La question n’est pas uniquement théologique : le contenu de la “Shahada” est-il diamétralement opposé à la foi chrétienne ? Oui et non. Sa première partie (“Il n’y a pas d’autre dieu que Dieu”), ne pose pas de problème car les juifs, les chrétiens et les musulmans croient tous en un même Dieu. Sa deuxième partie (“et Mahomet est son prophète”) est beaucoup plus problématique pour les chrétiens.
Cependant, la question porte plutôt sur la permission. L’auteur parle de réciter la “Shahada” pour sauver sa vie, “en fait, choisir de renier le Christ pour sauver sa vie“.
Dans les cinq premiers siècles d’existence de l’Église, deux mouvements rigoristes (déclarés hérétiques), le novatianisme et le donatisme se montraient très durs envers ceux qui avaient renié leur foi, considérant que l’Église est “l’Église des saints, et non des pêcheurs”.

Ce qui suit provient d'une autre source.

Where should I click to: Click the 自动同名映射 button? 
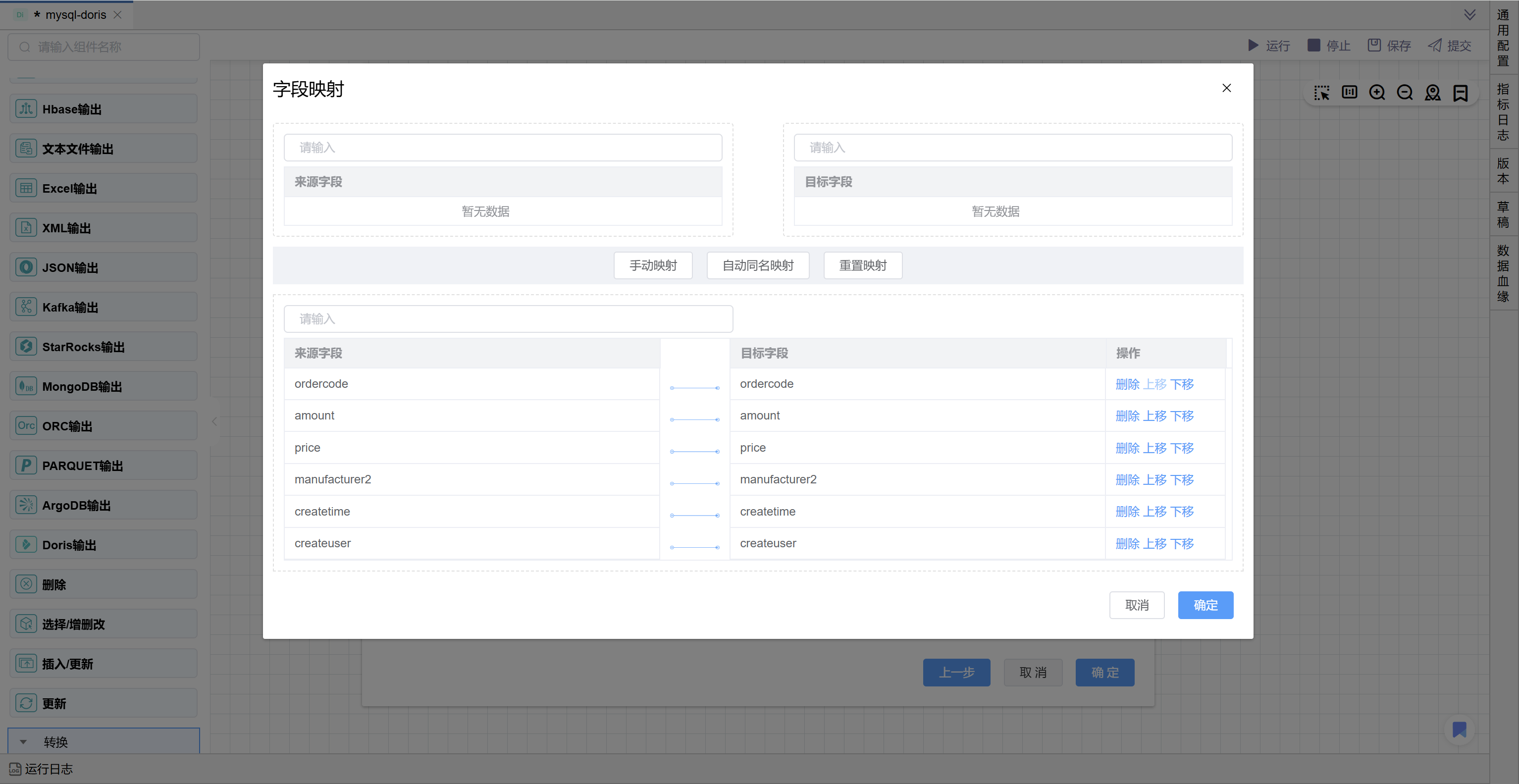click(x=758, y=266)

Il est intéressant que la même discussion se retrouve dans l’islam et depuis bien des siècles ; dans l’islam, la question est celle de l’apostasie. Une personne ne reniant pas sa foi, mais ne vivant pas selon tous les préceptes de l’islam est-elle une infidèle condamnée à l’enfer ? Les Murji’ites et l’école de jurisprudence Ash’ari ne qualifient pas cela d’apostasie. Les musulmans chiites ont une catégorie “dissimulation, prudence” qui permet aux croyants de renier leur foi en situation extrême. Certaines écoles islamiques sunnites comme les Kharijites, les considèrent comme des infidèles voués à la mort et à la damnation. Ils sont la référence de nombreux musulmans salafistes– djihadistes, poussée à l’extrême par Daesh.
La question doit être abordée sous l’angle pastoral. C’est une question d’ecclésiologie de théologie de l’Église. Si l’Église est exclusivement une communauté de saints, de purs et de héros, il n’y a pas de place pour les faibles. Si elle est une communauté de saints et de pêcheurs, et que comme dit le pape François elle est “un hôpital de campagne après une bataille”, il y a alors une place pour tous.
Le Nouveau Testament décrit Jésus comme celui venu pour les pêcheurs, les malades ; celui qui demande la miséricorde et non le sacrifice. Les chrétiens vivent de terribles persécutions dans de nombreuses régions. Honnêtement, nous ne savons pas comment nous réagirions face à des menaces de mort violente. Je suis sûr que tous ces religieux et universitaires chrétiens sont parfaitement conscients du type de situations dans lesquelles il faut se trouver pour être face à un tel dilemme, et je pense que certains ont opté pour “le moindre mal”.
La question néanmoins est de savoir comment agir envers ceux qui n’ont pas choisi le martyre. Les chrétiens considéraient le martyre comme un cadeau. Si tel est le cas, c’est un cadeau qui n’est pas donné à tous. Renier sa foi est très sérieux. Dans les Évangiles, Jésus dit à plusieurs reprises renier ceux qui L’ont renié. Mais il dit aussi à Pierre qu’il doit pardonner 77 fois. Je ne crois pas que Jésus ait placé la barre plus haut pour les humains que pour Dieu.